• Records shown
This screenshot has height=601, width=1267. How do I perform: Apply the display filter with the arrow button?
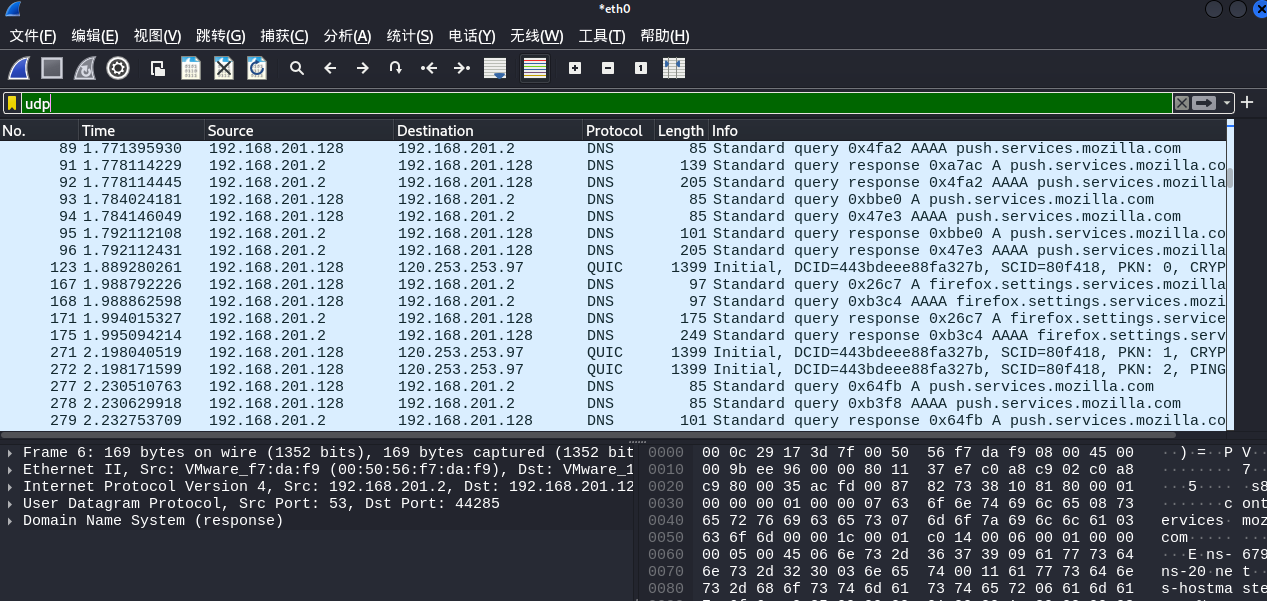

---

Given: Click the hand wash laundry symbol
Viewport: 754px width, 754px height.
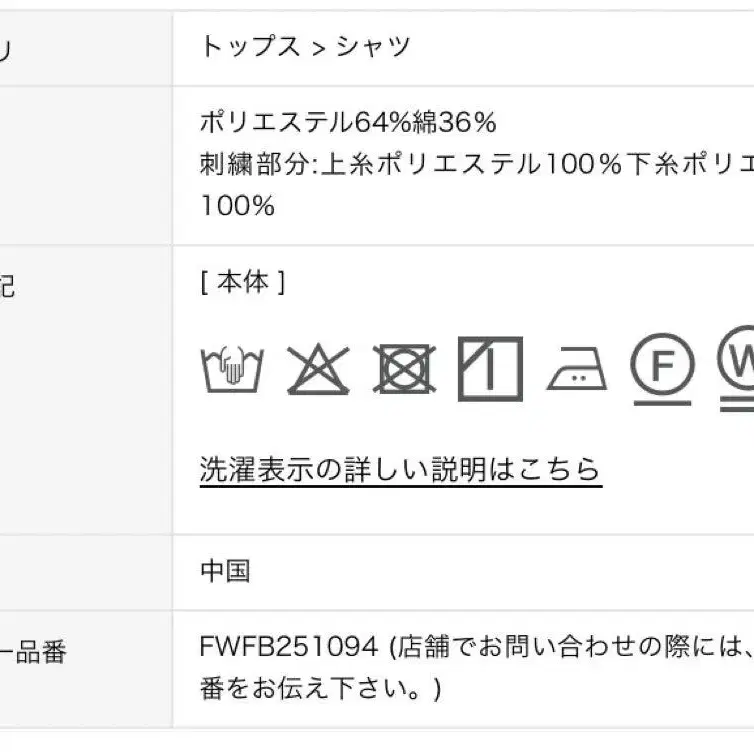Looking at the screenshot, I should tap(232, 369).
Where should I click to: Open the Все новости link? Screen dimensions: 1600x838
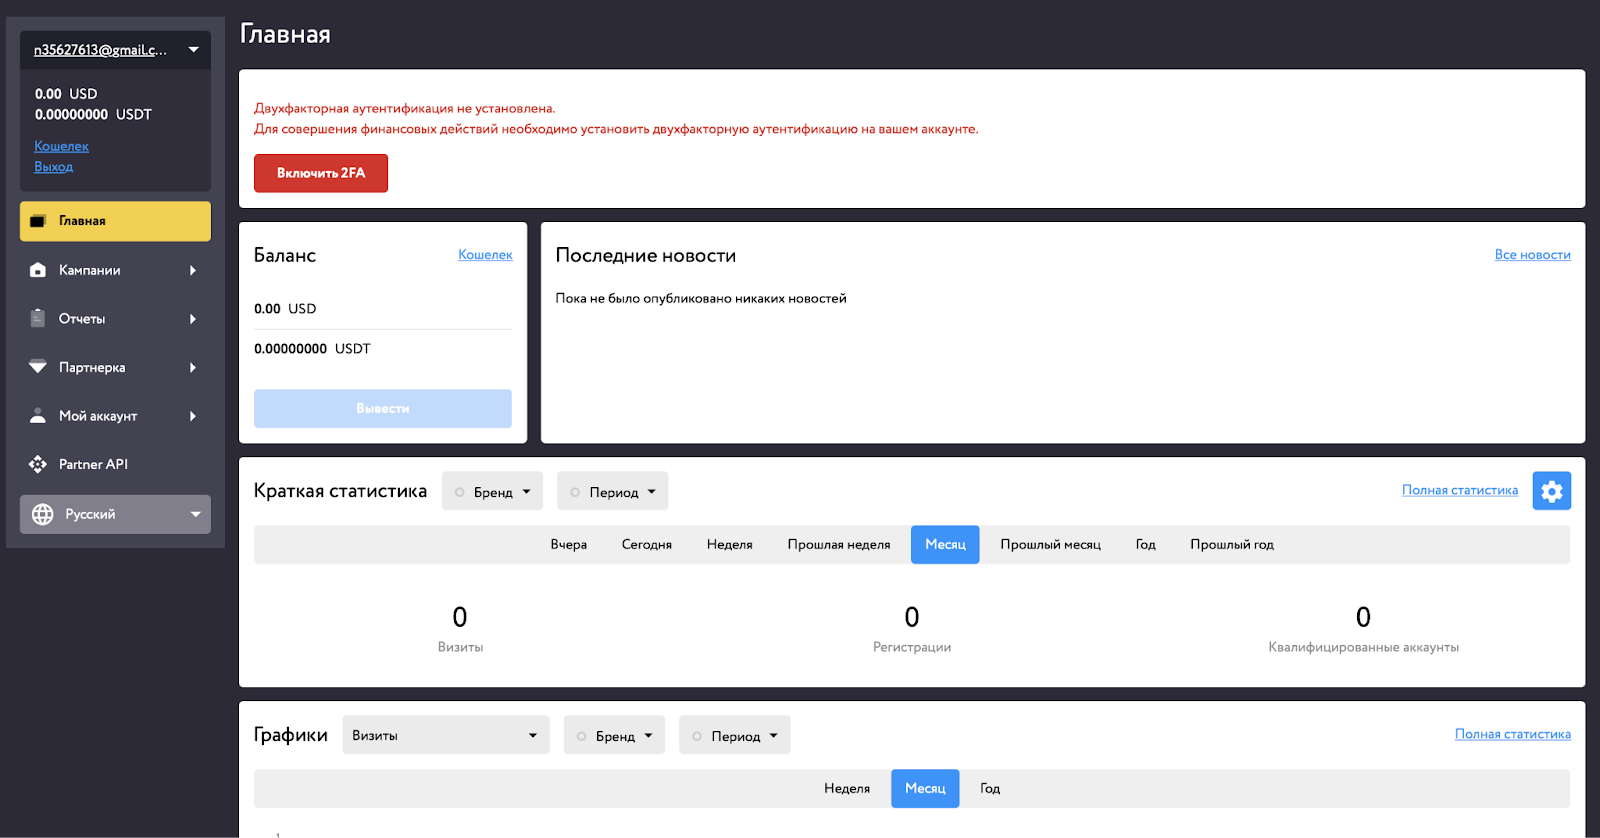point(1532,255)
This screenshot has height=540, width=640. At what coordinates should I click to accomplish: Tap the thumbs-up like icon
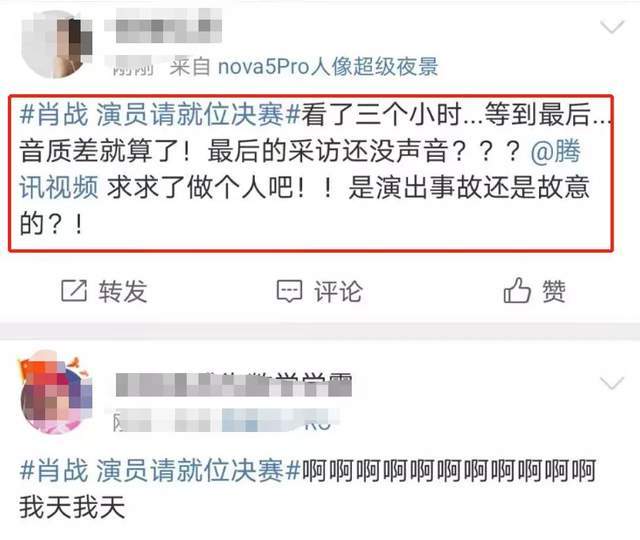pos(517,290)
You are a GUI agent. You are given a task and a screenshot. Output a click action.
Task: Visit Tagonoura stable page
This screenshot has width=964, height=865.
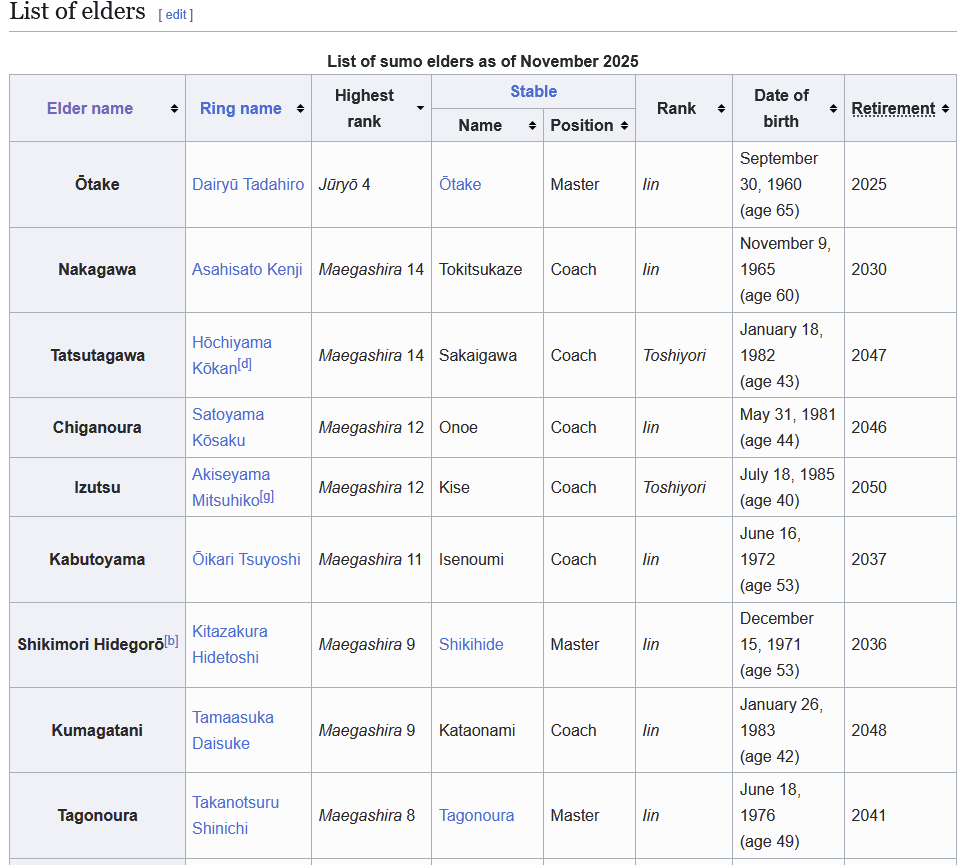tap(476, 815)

* * *

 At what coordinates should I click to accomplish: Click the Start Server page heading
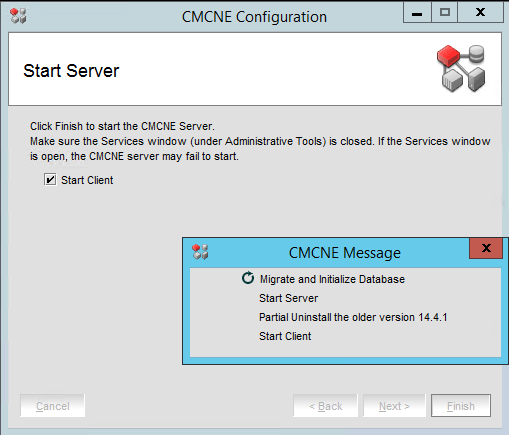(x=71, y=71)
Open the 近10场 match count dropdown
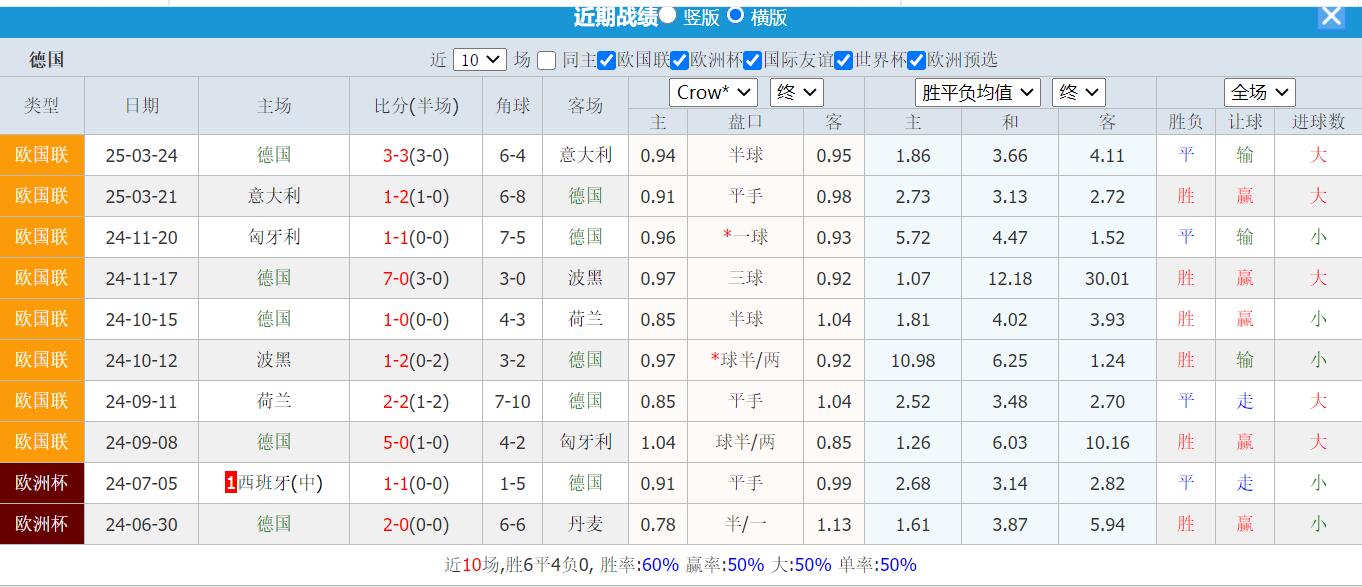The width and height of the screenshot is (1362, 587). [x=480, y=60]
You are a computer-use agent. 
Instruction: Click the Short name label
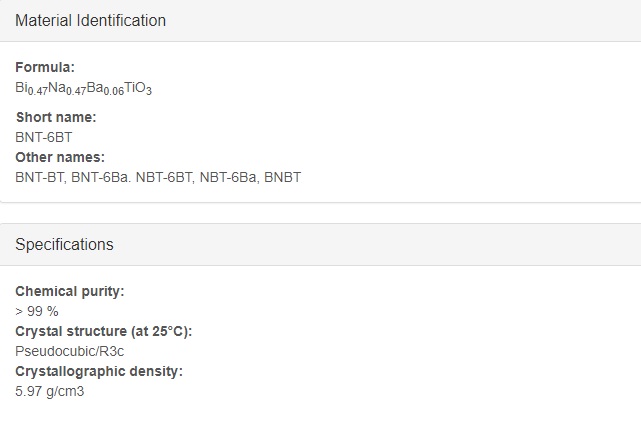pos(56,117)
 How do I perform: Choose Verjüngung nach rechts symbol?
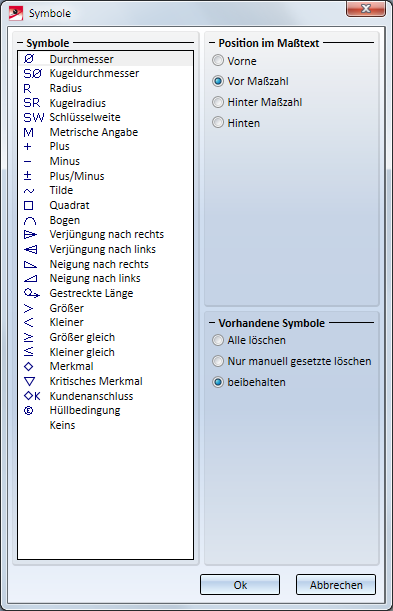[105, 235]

• Your goal
If a line contains the string "agent", it counts toward the total; state that total for the records above and nothing more.

• Output
2